__Document passage__
§ §

Monmouth
- Full name: Monmouth Rugby Football Club
- Union: Empire Geographical Union
- Founded: 1973; 53 years ago
- Ground: Thompson Park
- President: Peter Terilli
- Coach: Chris Wagner
- Captain: Kieran Walsh
| Team kit |

Official website
- monmouthrugbyclub.com

= Monmouth Rugby Club =

The Monmouth Rugby Football Club is a rugby union team in Division 1I of the Empire Geographical Union based in Monmouth County, New Jersey.

==History==
The Monmouth Rugby Football Club was founded as the Brookdale College Rugby Football Club in the Fall of 1973 by Doug Coil and Steve Barberio who were teachers at the college. Brookdale suffered as all young clubs do through several undistinguished seasons, even changing its colors several times as not to be recognized the next season! As the years passed, the club's players and leadership developed and the club eventually found itself playing in the Metropolitan Division I in the late 1970s.

§ §

Element and text position data:
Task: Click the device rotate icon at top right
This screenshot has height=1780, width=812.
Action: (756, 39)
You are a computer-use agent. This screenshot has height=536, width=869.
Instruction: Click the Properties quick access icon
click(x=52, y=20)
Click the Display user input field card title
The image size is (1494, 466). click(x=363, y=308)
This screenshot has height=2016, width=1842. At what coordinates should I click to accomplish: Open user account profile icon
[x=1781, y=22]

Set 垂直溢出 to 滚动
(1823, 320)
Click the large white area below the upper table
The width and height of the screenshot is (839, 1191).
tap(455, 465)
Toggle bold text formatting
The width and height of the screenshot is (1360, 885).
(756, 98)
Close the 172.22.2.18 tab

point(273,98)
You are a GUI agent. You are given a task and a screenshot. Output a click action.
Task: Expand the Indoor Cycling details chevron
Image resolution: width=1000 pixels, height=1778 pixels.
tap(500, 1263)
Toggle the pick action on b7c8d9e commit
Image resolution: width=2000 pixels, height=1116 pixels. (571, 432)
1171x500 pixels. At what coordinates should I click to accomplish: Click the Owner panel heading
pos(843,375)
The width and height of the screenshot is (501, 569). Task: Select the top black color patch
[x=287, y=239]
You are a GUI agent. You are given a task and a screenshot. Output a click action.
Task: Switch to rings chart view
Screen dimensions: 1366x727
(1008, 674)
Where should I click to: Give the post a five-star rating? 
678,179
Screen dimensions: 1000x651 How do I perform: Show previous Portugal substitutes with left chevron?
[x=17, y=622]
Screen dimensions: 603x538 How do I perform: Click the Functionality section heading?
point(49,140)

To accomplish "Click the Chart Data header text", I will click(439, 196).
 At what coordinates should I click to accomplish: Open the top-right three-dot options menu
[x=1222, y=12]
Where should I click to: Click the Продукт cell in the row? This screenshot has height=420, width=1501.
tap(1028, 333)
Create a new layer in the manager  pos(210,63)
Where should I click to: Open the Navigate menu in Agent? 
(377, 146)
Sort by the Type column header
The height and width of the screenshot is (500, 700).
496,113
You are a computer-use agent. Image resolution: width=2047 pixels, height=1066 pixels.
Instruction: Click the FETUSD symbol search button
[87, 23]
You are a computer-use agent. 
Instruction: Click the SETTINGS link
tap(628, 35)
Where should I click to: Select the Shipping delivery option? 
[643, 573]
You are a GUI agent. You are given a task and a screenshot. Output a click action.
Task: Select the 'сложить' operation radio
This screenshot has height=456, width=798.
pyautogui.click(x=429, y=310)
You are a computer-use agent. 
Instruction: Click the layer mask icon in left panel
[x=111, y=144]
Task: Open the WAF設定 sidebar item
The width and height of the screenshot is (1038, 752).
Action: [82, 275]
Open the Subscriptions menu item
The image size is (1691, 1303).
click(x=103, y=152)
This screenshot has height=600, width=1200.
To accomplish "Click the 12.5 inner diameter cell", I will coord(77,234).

§ §

__Requirements__
Write what comes next in the history of the Monmouth Rugby Football Club, picking up after its final sentence.

__Exercise response__
The early 1980s saw some strong play by the now Monmouth Rugby Football Club and with some close loses to some perennially powerful clubs. In 1984, the team moved back to Division II and experienced some more tough seasons / years. The early 1990s brought the winning tradition back to Monmouth with a Jersey Cup championship and a return to Division I rugby. After some tough injuries and a few early retirements, the club suffered a couple of rough seasons. Since 1994, the club has won three of four second side Jersey Cup championships and has appeared in the National playoff picture 5 times in the past 10 years. The club has made the quarterfinals twice within the 5 appearances, both years suffering close losses to Snake River, Idaho.

After an undefeated season in 2002, Monmouth was again brought up to Division I rugby in the Met Union. The club, coping with a declining membership and difficult scheduling, endured for three years on the Division I level. The prospect of the Super League and competing against a larger population base brought them back to Division II. During the 1990s Monmouth has won the Jersey Cup Tournament three times and placed second in the premier division in the Saranc Lake Tournament.

Monmouth Rugby Club has started the 2009 fall season by winning the Jersey Shore Tournament's Premier bracket with wins over Schuylkill River, Reading and New York Rugby Club. The 2009 fall season finished with Monmouth being beaten by Middlesex, MA in the semifinal of the Northeast Championships on Randall's Island, leaving Monmouth Ranked 4th in the Northeast.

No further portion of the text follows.